I wasn’t going to write about the Ed Balls speech today. The pre-briefed announcements had left me underwhelmed, and one in particular – freezing child benefit – had left me furious. Spending is clearly going to be constrained over the next Parliament, and difficult decisions will need to be made. But what sense is there in balancing the books off the backs of children, many of whom weren’t even born during the financial crisis that has caused such hardship. Are we, the “cost of living crisis” party, really daft enough to believe no-one will notice when we make real terms cuts to benefits for parents? Do we not think that this – like real-terms pay cuts for public sector workers – might blow a hole in the “cost of living” line of attack?
But angry as this made me, I decided to wait for the speech. Balls has always been a strong conference performer, peppering his speeches with gags and balancing the positive with the negative to make an otherwise uncomfortable Labour audience leave the hall if not happy, then at least sated.
But this speech, when it came, contained an even more damaging nasty than the pre-briefed announcements.
Remember “Jobs and Growth”? Ed Balls spent his first few years as Shadow Chancellor banging the drum for Jobs and Growth. No speech that he gave was missing that key phrase, no opportunity to attack Osborne for his failures on Jobs and Growth were missed. It was the centrepiece of his economic plans and his touchstone mantra.

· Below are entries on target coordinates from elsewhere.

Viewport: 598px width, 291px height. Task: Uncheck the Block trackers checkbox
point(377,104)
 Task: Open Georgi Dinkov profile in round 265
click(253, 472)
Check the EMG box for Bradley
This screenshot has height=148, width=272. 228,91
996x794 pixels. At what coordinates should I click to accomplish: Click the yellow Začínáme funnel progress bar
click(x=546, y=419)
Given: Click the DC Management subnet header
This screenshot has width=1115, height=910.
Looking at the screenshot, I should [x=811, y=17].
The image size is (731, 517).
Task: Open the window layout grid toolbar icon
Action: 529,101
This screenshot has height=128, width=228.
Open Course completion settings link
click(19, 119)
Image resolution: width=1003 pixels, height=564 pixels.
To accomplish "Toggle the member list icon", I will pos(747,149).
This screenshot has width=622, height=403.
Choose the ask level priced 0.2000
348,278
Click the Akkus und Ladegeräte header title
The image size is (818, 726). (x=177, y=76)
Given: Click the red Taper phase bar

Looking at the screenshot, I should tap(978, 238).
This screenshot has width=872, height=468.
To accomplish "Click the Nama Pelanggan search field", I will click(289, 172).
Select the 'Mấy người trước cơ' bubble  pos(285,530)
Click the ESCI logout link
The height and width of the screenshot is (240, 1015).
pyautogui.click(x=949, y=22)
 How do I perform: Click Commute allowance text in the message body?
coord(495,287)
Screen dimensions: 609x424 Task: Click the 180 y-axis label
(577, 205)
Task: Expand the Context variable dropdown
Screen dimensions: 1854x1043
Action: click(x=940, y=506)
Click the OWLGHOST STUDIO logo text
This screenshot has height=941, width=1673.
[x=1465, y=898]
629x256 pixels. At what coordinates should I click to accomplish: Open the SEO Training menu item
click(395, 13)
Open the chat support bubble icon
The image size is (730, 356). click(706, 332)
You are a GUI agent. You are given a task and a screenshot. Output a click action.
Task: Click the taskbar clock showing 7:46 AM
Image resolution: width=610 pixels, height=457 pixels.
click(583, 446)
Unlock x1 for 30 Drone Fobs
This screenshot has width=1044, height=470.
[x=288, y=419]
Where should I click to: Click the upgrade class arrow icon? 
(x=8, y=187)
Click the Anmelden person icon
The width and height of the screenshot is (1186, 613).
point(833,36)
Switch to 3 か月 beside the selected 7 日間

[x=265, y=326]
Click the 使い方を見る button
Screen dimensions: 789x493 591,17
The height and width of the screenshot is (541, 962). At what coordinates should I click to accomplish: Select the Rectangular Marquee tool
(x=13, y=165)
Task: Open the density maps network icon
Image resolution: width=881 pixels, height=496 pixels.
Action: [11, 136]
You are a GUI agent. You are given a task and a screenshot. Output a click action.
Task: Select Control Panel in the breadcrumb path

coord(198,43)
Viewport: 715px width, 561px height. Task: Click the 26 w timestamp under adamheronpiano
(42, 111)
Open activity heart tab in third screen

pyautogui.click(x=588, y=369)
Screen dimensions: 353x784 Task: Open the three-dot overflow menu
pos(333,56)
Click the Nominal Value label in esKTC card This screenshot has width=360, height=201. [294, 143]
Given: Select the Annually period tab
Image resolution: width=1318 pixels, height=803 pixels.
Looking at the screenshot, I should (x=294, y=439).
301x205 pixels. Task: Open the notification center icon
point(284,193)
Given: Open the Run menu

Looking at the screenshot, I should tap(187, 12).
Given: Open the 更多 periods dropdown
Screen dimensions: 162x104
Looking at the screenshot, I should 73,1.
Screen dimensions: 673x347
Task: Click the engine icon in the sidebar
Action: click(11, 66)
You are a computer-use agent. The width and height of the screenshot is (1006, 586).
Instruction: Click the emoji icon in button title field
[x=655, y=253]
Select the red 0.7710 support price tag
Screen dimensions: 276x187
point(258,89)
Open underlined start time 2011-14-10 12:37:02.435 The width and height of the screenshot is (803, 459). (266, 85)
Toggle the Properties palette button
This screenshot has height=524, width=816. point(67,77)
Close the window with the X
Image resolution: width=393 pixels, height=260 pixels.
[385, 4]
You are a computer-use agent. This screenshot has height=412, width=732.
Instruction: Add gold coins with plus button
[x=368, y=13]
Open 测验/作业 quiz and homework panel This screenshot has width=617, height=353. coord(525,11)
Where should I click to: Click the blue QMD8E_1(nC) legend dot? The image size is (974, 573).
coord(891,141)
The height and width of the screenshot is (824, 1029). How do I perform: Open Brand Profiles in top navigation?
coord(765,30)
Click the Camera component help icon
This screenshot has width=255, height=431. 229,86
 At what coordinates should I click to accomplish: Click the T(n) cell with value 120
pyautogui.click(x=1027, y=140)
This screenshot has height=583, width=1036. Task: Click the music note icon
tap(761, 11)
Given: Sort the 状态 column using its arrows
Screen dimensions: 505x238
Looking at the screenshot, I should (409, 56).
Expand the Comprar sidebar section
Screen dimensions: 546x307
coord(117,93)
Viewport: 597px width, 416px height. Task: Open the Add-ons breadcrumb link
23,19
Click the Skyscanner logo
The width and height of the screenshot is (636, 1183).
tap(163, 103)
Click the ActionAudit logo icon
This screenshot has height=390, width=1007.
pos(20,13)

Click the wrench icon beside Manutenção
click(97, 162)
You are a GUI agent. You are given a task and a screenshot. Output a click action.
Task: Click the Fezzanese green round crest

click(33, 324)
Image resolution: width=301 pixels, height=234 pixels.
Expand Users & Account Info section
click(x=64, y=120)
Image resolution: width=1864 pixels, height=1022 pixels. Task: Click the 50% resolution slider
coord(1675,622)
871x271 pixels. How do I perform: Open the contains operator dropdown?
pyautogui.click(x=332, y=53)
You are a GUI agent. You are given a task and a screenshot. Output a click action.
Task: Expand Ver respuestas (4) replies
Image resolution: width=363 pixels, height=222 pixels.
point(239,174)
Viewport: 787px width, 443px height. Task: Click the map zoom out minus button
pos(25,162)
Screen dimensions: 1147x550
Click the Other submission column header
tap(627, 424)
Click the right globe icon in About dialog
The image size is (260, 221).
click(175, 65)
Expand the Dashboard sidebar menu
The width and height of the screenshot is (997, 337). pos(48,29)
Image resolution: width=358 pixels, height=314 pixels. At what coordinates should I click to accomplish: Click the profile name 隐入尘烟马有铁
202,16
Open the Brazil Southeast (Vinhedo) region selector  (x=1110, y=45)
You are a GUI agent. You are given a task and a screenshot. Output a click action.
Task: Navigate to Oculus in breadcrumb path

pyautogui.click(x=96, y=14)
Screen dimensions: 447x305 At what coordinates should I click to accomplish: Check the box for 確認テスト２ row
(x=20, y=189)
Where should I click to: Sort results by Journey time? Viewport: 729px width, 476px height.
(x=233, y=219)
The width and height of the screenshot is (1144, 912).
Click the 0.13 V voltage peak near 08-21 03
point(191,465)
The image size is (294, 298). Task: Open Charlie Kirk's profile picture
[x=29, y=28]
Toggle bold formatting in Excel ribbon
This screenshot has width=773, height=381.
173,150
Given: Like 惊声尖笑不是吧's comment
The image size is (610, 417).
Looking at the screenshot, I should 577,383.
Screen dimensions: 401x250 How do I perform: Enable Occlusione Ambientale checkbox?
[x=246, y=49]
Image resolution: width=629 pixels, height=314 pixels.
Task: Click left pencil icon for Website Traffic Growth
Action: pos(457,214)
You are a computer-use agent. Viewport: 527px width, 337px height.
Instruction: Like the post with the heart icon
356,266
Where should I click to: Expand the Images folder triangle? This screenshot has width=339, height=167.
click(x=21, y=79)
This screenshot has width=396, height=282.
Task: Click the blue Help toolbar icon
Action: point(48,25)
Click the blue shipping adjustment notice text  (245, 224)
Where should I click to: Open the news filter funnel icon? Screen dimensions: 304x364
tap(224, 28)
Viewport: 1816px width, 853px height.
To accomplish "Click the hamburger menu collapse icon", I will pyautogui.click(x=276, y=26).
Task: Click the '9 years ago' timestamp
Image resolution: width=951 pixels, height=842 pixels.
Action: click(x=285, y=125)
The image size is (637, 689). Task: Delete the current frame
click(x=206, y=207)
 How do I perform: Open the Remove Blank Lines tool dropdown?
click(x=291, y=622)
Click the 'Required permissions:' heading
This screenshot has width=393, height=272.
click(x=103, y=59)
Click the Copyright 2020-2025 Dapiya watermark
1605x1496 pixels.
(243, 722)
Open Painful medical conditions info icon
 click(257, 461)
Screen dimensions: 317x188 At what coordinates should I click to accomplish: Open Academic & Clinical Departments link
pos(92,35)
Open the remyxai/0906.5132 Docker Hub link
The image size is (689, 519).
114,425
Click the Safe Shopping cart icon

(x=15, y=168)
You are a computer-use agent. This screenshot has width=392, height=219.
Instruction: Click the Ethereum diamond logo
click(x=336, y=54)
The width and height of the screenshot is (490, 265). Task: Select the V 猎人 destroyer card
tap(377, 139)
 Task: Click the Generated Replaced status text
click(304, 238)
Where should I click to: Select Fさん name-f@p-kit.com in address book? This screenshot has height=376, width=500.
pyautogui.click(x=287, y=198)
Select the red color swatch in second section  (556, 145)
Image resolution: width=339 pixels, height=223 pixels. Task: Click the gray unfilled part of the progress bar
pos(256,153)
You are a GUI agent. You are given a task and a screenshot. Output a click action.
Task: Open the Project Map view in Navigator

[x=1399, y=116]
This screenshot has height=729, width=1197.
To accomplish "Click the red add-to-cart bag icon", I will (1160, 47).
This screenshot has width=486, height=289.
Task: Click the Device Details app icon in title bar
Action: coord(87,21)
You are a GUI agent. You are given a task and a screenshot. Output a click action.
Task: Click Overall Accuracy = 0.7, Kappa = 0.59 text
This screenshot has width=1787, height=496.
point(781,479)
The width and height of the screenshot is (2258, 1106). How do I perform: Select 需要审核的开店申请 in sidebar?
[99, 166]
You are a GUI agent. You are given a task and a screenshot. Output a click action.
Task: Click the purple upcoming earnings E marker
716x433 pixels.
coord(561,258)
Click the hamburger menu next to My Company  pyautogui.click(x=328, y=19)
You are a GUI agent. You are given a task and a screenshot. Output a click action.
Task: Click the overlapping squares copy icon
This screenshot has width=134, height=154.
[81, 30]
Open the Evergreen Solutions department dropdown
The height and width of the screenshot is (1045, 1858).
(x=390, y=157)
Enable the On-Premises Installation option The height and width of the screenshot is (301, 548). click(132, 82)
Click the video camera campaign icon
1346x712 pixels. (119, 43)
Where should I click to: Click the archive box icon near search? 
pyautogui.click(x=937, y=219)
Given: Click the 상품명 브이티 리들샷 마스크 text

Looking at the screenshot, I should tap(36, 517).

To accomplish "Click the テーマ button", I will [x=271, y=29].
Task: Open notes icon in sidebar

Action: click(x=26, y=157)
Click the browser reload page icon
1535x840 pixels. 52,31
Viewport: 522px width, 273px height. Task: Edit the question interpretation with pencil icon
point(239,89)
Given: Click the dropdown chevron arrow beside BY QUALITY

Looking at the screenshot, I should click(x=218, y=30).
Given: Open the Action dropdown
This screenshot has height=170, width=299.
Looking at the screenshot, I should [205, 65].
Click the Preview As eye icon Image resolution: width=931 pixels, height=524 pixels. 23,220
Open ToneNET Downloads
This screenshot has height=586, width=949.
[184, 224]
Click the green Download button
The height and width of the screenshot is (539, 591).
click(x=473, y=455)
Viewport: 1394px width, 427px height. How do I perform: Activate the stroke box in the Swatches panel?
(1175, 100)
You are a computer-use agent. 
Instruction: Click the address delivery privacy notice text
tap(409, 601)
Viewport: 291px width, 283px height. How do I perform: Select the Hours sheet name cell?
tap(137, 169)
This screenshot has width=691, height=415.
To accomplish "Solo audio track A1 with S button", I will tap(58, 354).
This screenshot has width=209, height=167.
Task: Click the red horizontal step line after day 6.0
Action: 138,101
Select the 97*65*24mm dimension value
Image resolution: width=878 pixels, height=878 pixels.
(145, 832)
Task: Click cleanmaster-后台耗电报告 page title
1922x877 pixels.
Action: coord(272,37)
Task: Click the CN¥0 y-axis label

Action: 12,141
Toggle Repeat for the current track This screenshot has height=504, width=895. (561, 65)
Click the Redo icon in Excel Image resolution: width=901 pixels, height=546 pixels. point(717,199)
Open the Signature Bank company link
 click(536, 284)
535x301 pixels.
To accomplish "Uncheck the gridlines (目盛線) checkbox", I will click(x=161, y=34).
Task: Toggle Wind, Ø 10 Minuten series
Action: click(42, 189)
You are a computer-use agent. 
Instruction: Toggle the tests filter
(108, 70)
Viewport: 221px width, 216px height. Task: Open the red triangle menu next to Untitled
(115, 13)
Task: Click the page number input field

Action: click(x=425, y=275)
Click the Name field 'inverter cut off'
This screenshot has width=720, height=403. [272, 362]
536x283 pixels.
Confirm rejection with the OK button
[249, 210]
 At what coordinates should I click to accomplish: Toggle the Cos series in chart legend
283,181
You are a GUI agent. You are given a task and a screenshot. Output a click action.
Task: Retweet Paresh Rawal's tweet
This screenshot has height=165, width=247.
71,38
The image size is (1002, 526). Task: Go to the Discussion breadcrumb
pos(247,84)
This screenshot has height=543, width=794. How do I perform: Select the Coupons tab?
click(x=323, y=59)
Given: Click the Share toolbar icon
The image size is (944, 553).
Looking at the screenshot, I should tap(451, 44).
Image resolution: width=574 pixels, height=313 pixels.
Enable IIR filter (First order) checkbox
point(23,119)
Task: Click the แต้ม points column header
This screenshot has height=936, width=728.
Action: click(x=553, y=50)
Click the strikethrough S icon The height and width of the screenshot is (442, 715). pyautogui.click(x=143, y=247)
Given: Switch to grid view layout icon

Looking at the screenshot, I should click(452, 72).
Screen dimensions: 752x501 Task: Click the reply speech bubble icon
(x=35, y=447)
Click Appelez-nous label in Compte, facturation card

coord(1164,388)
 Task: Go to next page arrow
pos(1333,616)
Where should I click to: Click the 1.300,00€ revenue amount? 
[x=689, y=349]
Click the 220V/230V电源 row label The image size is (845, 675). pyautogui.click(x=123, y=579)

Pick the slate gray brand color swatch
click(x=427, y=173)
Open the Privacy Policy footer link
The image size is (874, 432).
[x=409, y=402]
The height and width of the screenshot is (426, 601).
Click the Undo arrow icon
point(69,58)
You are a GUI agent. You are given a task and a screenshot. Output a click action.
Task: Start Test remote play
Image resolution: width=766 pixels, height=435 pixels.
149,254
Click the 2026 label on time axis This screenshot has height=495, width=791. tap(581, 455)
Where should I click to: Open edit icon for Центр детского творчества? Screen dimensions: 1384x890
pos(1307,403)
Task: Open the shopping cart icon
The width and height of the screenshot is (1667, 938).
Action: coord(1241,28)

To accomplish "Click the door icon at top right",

And yet today he appears to have sacrificed “Jobs and Growth” in a capitulation to Tory attacks on Labour’s economic record. The man who once gave the Bloomberg speech has now signed up for Tory spending plans without the crucial wiggle-room of borrowing for capital spending.
There will be no manifesto commitments that borrow to fund capital spending.
For many in the party, the only reason for stomaching the adoption of Tory spending plans was the understanding – or at least, the hope – that Balls would use borrowing in capital investment projects to boost growth. Building schools, homes, road and railways costs money, but it also has a significant growth multiplier that means every pound borrowed and spent repays itself many times over – an economic dividend that a Labour government and the British people could reap at a time of hardship. And this kind of investment in the future of the country – investments that stand the test of time and deliver for the future – seemed to be precisely the direction of travel the party under Miliband had planned.
Borrowing for growth might not be an easy sell, but it’s sound economics. A Labour government that was able – for example – to offer housebuilding and the knock on of jobs and growth that entails – could offer a credible story of national renewal that activists could be enthusiastic about and take out into their communities and workplaces.
Without that, we risk the spectre of austerity with more austerity to come. A vision that is essentially without hope. Miliband will need to deliver a huge offer tomorrow to offset the disappointment of today’s announcements. But it’ll need to be more than just tinkering. Balls and Miliband are happy to tell us that we’re £1600 worse off thanks to the Tories, but we risk being left with a bunch of £20 solutions to £1000 problems.
If we are to leave here in a mood that is anything but flat this week, Miliband must deliver tomorrow. And deliver big.